Workhouses would sell orphans and abandoned children as “pauper apprentices,” working without wages for board and lodging. In 1800, there were 20,000 apprentices working in cotton mills. The apprentices were particularly vulnerable to maltreatment, industrial accidents, and ill health from overwork and contagious diseases such as smallpox, typhoid, and typhus. The enclosed conditions (to reduce the frequency of thread breakage, cotton mills were usually very warm and as draft-free as possible) and close contact within mills and factories allowed contagious diseases such as typhus and smallpox to spread rapidly, especially because sanitation in mills and the settlements around them was often poor. Around 1780, a water-powered cotton mill was built for Robert Peel on the River Irwell near Radcliffe. The mill employed children bought from workhouses in Birmingham and London. They were unpaid and bound apprentices until they were 21, which in practice made them enslaved labor. They boarded on an upper floor of the building and were locked inside. Shifts were typically 10–10.5 hours in length (i.e. 12 hours after allowing for meal breaks) and the apprentices “hot bunked,” meaning a child who had just finished his shift would sleep in a bed just vacated by a child now starting his shift.
Children as young as 4 were put to work. In coal mines, children began work at the age of 5 and generally died before the age of 25. Many children (and adults) worked 16-hour days.

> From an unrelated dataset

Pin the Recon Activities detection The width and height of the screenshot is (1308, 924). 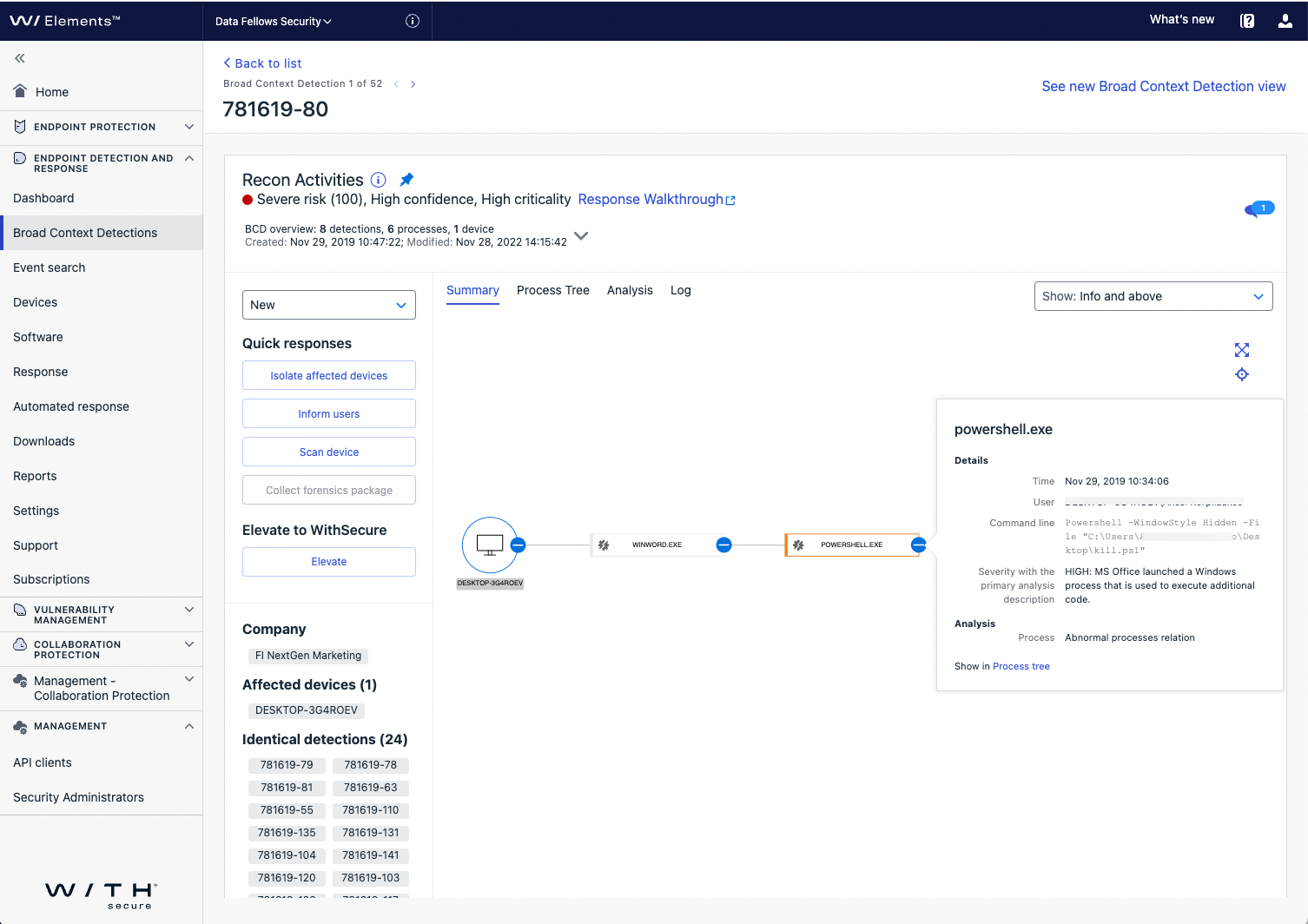(x=406, y=179)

Early Attempts to Ban Child Labor
The first legislation in response to the abuses experienced by child laborers did not even attempt to ban child labor but merely to improve working conditions for some child workers. The Health and Morals of Apprentices Act 1802, sometimes known as the Factory Act 1802, was designed to improve conditions for apprentices working in cotton mills. The Act was introduced by Sir Robert Peel, who became concerned after a 1784 outbreak of a “malignant fever” at one of his cotton mills, which he later blamed on “gross mismanagement” by his subordinates. The Act required that cotton mills and factories be properly ventilated and basic requirements on cleanliness be met. Apprentices in these premises were to be given a basic education and attend a religious service at least once a month. They were to be provided with clothing and their working hours were limited to no more than twelve hours a day (excluding meal breaks). They were not to work at night.
Despite its modest provisions, the 1802 Act was not effectively enforced and did not address the working conditions of free children, who were not apprentices and who rapidly came to heavily outnumber the apprentices in mills. Regulating the way masters treated their apprentices was a recognized responsibility of Parliament and hence the Act itself was non-contentious, but coming between employer and employee to specify on what terms a person might sell their labor (or that of their children) was highly contentious. Hence it was not until 1819 that an Act to limit the hours of work (and set a minimum age) for free children working in cotton mills was piloted through Parliament by Peel and his son Robert (the future Prime Minister). Strictly speaking, Peel’s Cotton Mills and Factories Act of 1819 paved the way for subsequent Factory Acts and set up effective means of industry regulation.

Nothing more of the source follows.